Конюший и псарь были оба сухоподжары, предплечья у обоих в буграх мышц. Конюший польским обычаем брил бороду и носил долгие усы, а псарь до глаз зарос пшенично-сивою курчавою бородою. Размыто двигались в серо-белом огненном пару, хлестались березовыми вениками, плескали на каменку хлебный квас. Юрий дважды выходил, не выдерживая, обливался холодянкой, пил брусничный квас и снова лез в раскаленное нутро бани. Наконец, удоволенные, вылезли в предбанник, уселись по лавкам вокруг малого столика с квасом и закусью. Пили, вспоминая охотничьи байки, разные случаи, совершившиеся с князем и другими. О невеселых делах смоленских избегали говорить.

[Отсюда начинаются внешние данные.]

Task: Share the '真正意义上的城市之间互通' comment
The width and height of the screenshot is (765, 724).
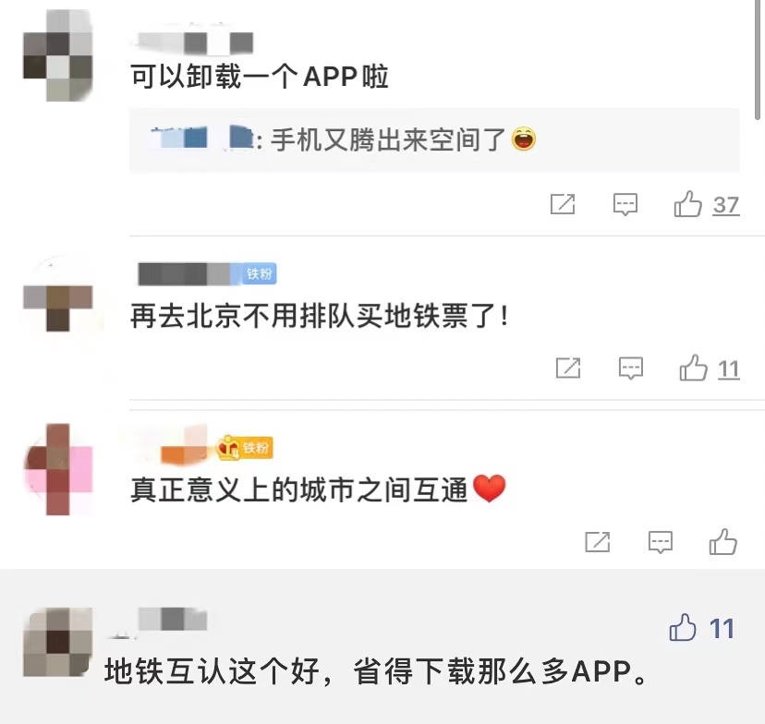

Чуя во всем теле привычную после бани легкость и веселье, князь поднялся по ступеням к себе, и опять, ощутив мгновенную сухость во рту, встретил Ульянию. Глазами, движением рук позвал за собой, но Ульяния мягко выскользнула из его объятий, слегка улыбнувшись, вымолвила тихо, но твердо:
– Не надо, князь! Постель готова тебе.
Он прошел, остоялся. Вдруг весь покрылся бурым румянцем и молча вскипел. Не надобен был Смоленск, ни Новгород, ни даже Москва, – нужна, надобна, необходима эта женщина, по какой-то дикой нелепости принадлежавшая иному! Он, не вызывая холопа, сошвырнул сапоги с ног, повалился на ложе, издав какой-то с придыханием медвежий рык. Лежал, бурно вздымая грудь. Кровь ходила толчками, в голове, в сумятице мыслей и чувств проходили картины: широкая площадь, полная народу, – Смоленск. Празднично бухают колокола. Ведут литовский полон. Проезжают шагом вереницею всадники-победители. Освобождены Вязьма, Ржева, Мстиславль. И он восходит по ступеням княжого терема, и его встречают, и гремят здравицы, и пир горой, и после – пышная постель, и в постели, раздетая, трепетными пальцами придерживая сорочку на груди, на полной груди, готовой вырваться наружу, в плен его рукам, его поцелуям, сероглазая красавица, приоткрывшая розовые уста, призакрывшая очи, вся в ожидании, в страхе и трепете, в жажде ласк, его ласк! Она, Ульяния… Он скрипнул зубами, тяжело поднялась и рухнула на постель десница, пробормотал злое слово, смял тафтяное изголовье, погрузил в него пылающий лоб и представилось опять, что не в дорогую узорную ткань, а в лебяжий пух ее грудей погружает он свое лицо.